Our data highlight that, without sustained and technical efforts to audit actual data transmissions, relying solely on either self-certification or policy audit may fail to detect important privacy risks. The emergence of a services landscape in which a small number of commercial entities broker data for large numbers of health apps underlines both the dynamic nature of app privacy issues and the need for continuing technical surveillance for novel privacy risks if users and health care professionals are to be offered timely and reliable guidance.

What does this mean in practice? Who is responsible for auditing these apps’ security practices?

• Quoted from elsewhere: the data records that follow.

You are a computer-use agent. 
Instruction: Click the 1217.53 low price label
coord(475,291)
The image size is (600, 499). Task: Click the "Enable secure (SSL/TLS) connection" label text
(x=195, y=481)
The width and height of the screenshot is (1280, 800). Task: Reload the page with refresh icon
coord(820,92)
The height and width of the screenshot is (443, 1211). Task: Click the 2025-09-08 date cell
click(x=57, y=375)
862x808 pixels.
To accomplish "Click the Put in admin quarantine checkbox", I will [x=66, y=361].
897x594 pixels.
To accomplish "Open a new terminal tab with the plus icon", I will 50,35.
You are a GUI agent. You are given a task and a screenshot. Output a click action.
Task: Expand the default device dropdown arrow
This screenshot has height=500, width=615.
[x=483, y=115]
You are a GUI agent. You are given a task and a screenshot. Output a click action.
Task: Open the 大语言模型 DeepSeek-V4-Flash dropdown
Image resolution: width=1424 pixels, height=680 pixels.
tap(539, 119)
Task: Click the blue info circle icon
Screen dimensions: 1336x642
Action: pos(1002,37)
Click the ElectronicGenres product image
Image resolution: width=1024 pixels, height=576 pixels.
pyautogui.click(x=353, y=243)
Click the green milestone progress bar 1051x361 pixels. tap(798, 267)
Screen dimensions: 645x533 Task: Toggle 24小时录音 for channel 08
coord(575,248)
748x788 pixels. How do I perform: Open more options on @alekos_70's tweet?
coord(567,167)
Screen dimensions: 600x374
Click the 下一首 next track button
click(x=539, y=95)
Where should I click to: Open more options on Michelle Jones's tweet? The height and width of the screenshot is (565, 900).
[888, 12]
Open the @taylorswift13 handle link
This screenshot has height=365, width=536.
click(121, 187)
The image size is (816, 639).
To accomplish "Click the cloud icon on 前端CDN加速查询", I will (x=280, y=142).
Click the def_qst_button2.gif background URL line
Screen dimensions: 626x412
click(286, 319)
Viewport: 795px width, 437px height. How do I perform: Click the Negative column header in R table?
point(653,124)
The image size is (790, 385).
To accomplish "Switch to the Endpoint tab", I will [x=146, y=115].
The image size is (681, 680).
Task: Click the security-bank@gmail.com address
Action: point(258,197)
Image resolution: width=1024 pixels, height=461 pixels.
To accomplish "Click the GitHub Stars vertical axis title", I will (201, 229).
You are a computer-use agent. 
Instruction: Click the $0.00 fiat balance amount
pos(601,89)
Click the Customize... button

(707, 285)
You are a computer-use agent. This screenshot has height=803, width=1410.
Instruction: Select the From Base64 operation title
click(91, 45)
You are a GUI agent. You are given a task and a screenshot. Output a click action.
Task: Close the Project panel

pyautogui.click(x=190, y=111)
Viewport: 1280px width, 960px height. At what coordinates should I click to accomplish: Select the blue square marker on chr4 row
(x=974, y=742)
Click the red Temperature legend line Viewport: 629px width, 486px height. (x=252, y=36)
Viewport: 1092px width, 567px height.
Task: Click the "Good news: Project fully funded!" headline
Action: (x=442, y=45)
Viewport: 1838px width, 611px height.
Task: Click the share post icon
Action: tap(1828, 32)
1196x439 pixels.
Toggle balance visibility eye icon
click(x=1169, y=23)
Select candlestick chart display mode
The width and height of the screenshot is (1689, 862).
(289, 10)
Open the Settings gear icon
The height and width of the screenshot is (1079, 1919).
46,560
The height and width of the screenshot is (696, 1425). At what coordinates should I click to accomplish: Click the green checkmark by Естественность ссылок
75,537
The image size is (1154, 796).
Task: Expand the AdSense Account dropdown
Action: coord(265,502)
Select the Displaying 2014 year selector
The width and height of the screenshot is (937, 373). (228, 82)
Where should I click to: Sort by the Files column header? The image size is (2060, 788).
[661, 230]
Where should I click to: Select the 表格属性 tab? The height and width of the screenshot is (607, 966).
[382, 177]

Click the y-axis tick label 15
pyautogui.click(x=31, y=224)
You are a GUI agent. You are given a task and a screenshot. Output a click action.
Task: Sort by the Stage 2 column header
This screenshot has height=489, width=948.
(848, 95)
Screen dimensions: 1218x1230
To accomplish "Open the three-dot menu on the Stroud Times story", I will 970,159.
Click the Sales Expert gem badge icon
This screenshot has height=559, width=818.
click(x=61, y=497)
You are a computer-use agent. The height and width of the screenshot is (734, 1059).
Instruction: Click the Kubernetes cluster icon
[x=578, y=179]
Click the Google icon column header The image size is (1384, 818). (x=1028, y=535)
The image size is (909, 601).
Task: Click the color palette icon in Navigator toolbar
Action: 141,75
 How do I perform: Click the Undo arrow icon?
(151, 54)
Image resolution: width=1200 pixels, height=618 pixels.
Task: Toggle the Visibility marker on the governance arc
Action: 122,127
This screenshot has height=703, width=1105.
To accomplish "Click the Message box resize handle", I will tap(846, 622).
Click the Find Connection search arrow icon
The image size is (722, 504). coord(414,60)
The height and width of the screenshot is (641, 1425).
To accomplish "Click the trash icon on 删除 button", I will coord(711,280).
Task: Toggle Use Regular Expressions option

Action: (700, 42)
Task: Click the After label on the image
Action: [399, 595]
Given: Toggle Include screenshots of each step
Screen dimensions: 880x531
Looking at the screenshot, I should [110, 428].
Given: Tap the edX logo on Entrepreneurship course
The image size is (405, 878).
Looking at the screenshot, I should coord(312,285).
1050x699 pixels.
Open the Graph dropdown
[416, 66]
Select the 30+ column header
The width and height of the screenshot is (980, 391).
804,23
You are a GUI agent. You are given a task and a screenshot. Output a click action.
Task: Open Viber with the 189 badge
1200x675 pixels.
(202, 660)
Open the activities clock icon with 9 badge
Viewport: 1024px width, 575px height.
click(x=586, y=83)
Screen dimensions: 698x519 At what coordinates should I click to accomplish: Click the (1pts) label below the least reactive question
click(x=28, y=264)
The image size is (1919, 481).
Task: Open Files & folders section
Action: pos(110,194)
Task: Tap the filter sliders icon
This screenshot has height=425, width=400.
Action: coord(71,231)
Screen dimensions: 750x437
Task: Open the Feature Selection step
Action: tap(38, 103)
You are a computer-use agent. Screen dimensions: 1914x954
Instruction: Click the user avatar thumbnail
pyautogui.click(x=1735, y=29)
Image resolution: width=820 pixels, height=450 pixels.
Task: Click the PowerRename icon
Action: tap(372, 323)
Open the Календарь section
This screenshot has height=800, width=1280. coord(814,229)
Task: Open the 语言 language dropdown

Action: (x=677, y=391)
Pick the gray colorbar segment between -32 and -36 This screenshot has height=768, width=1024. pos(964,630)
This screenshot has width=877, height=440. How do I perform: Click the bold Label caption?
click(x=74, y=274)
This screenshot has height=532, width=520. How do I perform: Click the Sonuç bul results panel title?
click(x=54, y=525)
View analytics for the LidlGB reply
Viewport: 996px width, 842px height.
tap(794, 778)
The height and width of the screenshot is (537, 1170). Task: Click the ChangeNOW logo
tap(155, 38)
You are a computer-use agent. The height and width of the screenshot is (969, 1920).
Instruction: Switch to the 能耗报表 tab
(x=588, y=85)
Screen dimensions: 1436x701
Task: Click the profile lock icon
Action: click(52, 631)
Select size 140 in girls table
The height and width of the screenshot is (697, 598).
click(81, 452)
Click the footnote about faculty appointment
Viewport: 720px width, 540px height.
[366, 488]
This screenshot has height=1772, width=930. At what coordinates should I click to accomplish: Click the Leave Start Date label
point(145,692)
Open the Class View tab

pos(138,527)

In England, the NHS features an apps library on their front page and NHS England takes responsibility for evaluating the apps featured (although it appears they rely heavily on self-certification). The existence of the library is emblematic of how the UK approaches health and health care — leaning in a bit more paternalistically to digital health than we in the U.S. have done. I was the CTO at HHS when NHS was launching their library and warned them to be cautious, which of course they already knew they needed to be, and we had some spirited discussions about how to approach the creation of their recommendations list. I’m happy to see the library featured so prominently since I suspect it means it is a popular feature.

HHS, by contrast, limits itself to recommending fact sheets about prevention and wellness. Nothing dynamic or personalized — just the basics of immunization schedules, physical activity guidelines, etc. Very much the “better safe than sorry” approach to digital health. HHS’s main regulatory arm, the Food and Drug Administration (FDA) has chosen to focus their oversight of digital health on medical apps, not wellness apps, but also created a cybersecurity oversight structure that provides guidance for developers. HHS’s Office of Civil Rights (OCR) maintains fact sheets about what entities are covered by HIPAA. (OCR also created a developer portal but I’m not linking to it since a warning keeps popping up in my browser that it’s an insecure site. Oops.) Meantime the Federal Trade Commission (FTC) has created a handy checklist for app developers who want to stay on the right side of all the laws that could apply to them.

The basic regulatory structures for consumer protection are being locked into place but it’s still just scaffolding.

Here are my other take-aways:

  • We know people are hungry for guidance and are eagerly using health apps, with varying degrees of success and satisfaction.
  • We also know people are not fully aware of the data sharing that health apps are engaging in.
  • Public shaming by reporters and researchers is currently the main check on companies’ use of people’s personal data.
  • There is a big trust gap that could be filled by government agencies or by companies and organizations willing to do the work of continually testing and auditing health apps’ effectiveness and security practices.

Now: Your turn.

What are you seeing in the health apps marketplace? Which apps do you trust? Which apps have you stopped using or deleted because of data sharing concerns? If you are in a leadership role, either in the government or at an organization that could hold sway, what are you doing to build toward a vibrant ecosystem? Or are you in a protective crouch? (Note: You can comment with a pseudonym.)